→ TASK TO COMPLETE:
Please write out the lines starting at the one containing "You are a computer-use" and ending at the one containing "Instruction: Click the move down arrow button", replacing "arrow" with "chevron" and keeping everything else the same.

start DATASET ROWS

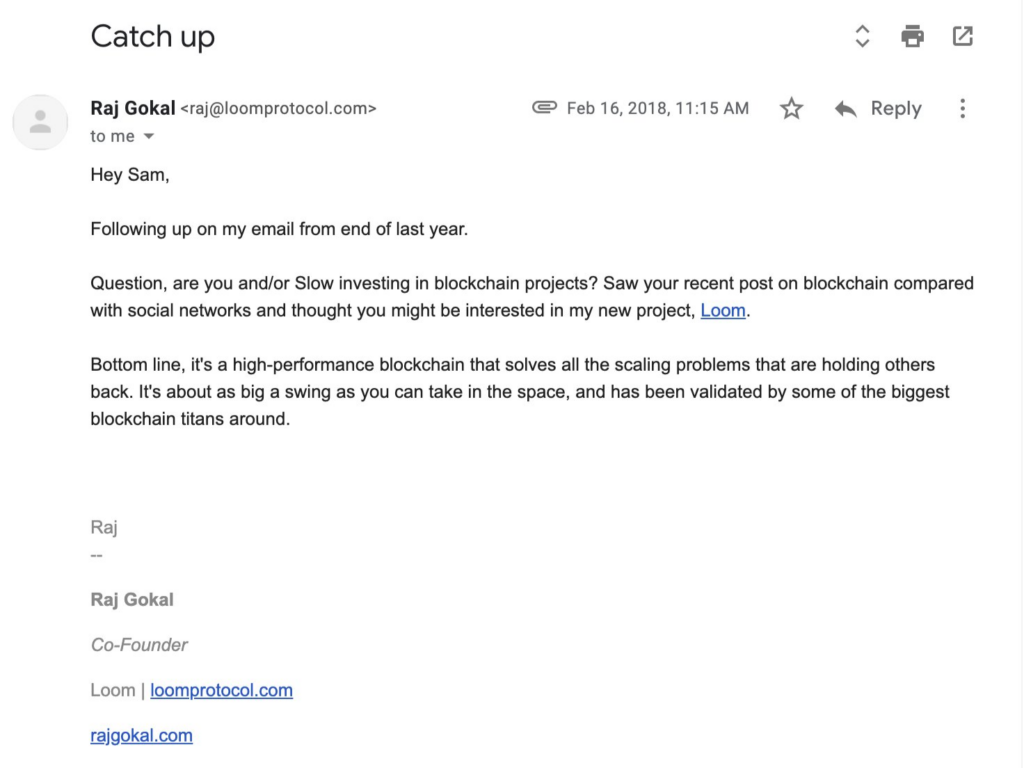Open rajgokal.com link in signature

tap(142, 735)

end DATASET ROWS
start DATASET ROWS

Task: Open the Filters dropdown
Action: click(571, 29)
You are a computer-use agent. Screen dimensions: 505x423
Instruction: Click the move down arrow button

end DATASET ROWS
start DATASET ROWS

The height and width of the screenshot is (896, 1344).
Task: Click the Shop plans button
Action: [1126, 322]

end DATASET ROWS

→ EXERCISE SOLUTION:
You are a computer-use agent. Screen dimensions: 505x423
Instruction: Click the move down chevron button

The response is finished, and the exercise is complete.